§ WORK REQUIRED
Output the listing below, keeping each line exactly as it stands.

[Start of section]

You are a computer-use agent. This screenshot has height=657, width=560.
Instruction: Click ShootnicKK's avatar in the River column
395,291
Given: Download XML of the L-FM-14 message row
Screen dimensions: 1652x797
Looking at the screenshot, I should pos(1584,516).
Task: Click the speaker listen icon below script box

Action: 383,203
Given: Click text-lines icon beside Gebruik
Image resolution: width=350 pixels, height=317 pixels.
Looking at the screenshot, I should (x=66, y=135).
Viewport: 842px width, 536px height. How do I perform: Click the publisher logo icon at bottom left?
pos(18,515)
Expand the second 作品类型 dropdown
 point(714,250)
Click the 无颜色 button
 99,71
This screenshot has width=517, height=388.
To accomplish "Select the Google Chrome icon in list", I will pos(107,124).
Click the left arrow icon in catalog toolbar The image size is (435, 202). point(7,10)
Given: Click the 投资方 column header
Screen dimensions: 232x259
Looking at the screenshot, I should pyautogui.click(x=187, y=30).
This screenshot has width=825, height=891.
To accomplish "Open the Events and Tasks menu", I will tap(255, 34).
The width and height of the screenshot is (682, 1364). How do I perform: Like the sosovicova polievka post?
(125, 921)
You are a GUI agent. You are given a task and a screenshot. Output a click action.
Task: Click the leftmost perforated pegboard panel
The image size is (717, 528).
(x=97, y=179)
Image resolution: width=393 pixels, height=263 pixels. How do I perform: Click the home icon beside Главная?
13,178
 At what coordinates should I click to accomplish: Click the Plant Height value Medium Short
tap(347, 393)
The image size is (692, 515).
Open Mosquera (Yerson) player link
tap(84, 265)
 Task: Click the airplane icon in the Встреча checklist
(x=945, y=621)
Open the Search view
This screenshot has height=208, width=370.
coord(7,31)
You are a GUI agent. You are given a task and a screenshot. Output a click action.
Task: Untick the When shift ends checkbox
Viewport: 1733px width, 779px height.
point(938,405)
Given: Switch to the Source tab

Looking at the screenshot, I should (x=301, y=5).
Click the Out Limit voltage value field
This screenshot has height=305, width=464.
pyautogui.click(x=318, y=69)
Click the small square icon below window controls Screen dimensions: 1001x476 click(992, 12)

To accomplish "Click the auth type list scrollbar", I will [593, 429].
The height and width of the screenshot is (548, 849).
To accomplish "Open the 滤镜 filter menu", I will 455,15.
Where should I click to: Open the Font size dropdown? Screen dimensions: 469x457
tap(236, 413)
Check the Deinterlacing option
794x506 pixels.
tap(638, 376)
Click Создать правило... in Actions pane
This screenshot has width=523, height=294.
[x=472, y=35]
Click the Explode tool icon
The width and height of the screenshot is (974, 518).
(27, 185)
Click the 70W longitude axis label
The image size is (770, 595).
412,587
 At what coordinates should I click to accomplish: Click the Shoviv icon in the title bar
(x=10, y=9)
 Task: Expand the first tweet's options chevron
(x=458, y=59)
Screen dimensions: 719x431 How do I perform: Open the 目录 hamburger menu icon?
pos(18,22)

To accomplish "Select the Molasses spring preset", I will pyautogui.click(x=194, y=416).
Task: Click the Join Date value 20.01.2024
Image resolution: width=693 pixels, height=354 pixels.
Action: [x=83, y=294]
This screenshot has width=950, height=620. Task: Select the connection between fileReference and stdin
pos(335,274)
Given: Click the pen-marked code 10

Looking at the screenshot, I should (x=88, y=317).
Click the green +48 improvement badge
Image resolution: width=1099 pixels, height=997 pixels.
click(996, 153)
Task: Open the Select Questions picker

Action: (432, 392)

[End of section]

§ ANSWER TO THIS TASK
You are a computer-use agent. This screenshot has height=657, width=560.
Instruction: Click ShootnicKK's avatar in the River column
395,291
Given: Download XML of the L-FM-14 message row
Screen dimensions: 1652x797
Looking at the screenshot, I should pos(1584,516).
Task: Click the speaker listen icon below script box

Action: 383,203
Given: Click text-lines icon beside Gebruik
Image resolution: width=350 pixels, height=317 pixels.
Looking at the screenshot, I should (x=66, y=135).
Viewport: 842px width, 536px height. How do I perform: Click the publisher logo icon at bottom left?
pos(18,515)
Expand the second 作品类型 dropdown
 point(714,250)
Click the 无颜色 button
 99,71
This screenshot has width=517, height=388.
To accomplish "Select the Google Chrome icon in list", I will pos(107,124).
Click the left arrow icon in catalog toolbar The image size is (435, 202). point(7,10)
Given: Click the 投资方 column header
Screen dimensions: 232x259
Looking at the screenshot, I should pyautogui.click(x=187, y=30).
This screenshot has width=825, height=891.
To accomplish "Open the Events and Tasks menu", I will tap(255, 34).
The width and height of the screenshot is (682, 1364). How do I perform: Like the sosovicova polievka post?
(125, 921)
You are a GUI agent. You are given a task and a screenshot. Output a click action.
Task: Click the leftmost perforated pegboard panel
The image size is (717, 528).
(x=97, y=179)
Image resolution: width=393 pixels, height=263 pixels. How do I perform: Click the home icon beside Главная?
13,178
 At what coordinates should I click to accomplish: Click the Plant Height value Medium Short
tap(347, 393)
The image size is (692, 515).
Open Mosquera (Yerson) player link
tap(84, 265)
 Task: Click the airplane icon in the Встреча checklist
(x=945, y=621)
Open the Search view
This screenshot has height=208, width=370.
coord(7,31)
You are a GUI agent. You are given a task and a screenshot. Output a click action.
Task: Untick the When shift ends checkbox
Viewport: 1733px width, 779px height.
point(938,405)
Given: Switch to the Source tab

Looking at the screenshot, I should (x=301, y=5).
Click the Out Limit voltage value field
This screenshot has height=305, width=464.
pyautogui.click(x=318, y=69)
Click the small square icon below window controls Screen dimensions: 1001x476 click(992, 12)

To accomplish "Click the auth type list scrollbar", I will [593, 429].
The height and width of the screenshot is (548, 849).
To accomplish "Open the 滤镜 filter menu", I will 455,15.
Where should I click to: Open the Font size dropdown? Screen dimensions: 469x457
tap(236, 413)
Check the Deinterlacing option
794x506 pixels.
tap(638, 376)
Click Создать правило... in Actions pane
This screenshot has width=523, height=294.
[x=472, y=35]
Click the Explode tool icon
The width and height of the screenshot is (974, 518).
(27, 185)
Click the 70W longitude axis label
The image size is (770, 595).
412,587
 At what coordinates should I click to accomplish: Click the Shoviv icon in the title bar
(x=10, y=9)
 Task: Expand the first tweet's options chevron
(x=458, y=59)
Screen dimensions: 719x431 How do I perform: Open the 目录 hamburger menu icon?
pos(18,22)

To accomplish "Select the Molasses spring preset", I will pyautogui.click(x=194, y=416).
Task: Click the Join Date value 20.01.2024
Image resolution: width=693 pixels, height=354 pixels.
Action: [x=83, y=294]
This screenshot has width=950, height=620. Task: Select the connection between fileReference and stdin
pos(335,274)
Given: Click the pen-marked code 10

Looking at the screenshot, I should (x=88, y=317).
Click the green +48 improvement badge
Image resolution: width=1099 pixels, height=997 pixels.
click(996, 153)
Task: Open the Select Questions picker

Action: (432, 392)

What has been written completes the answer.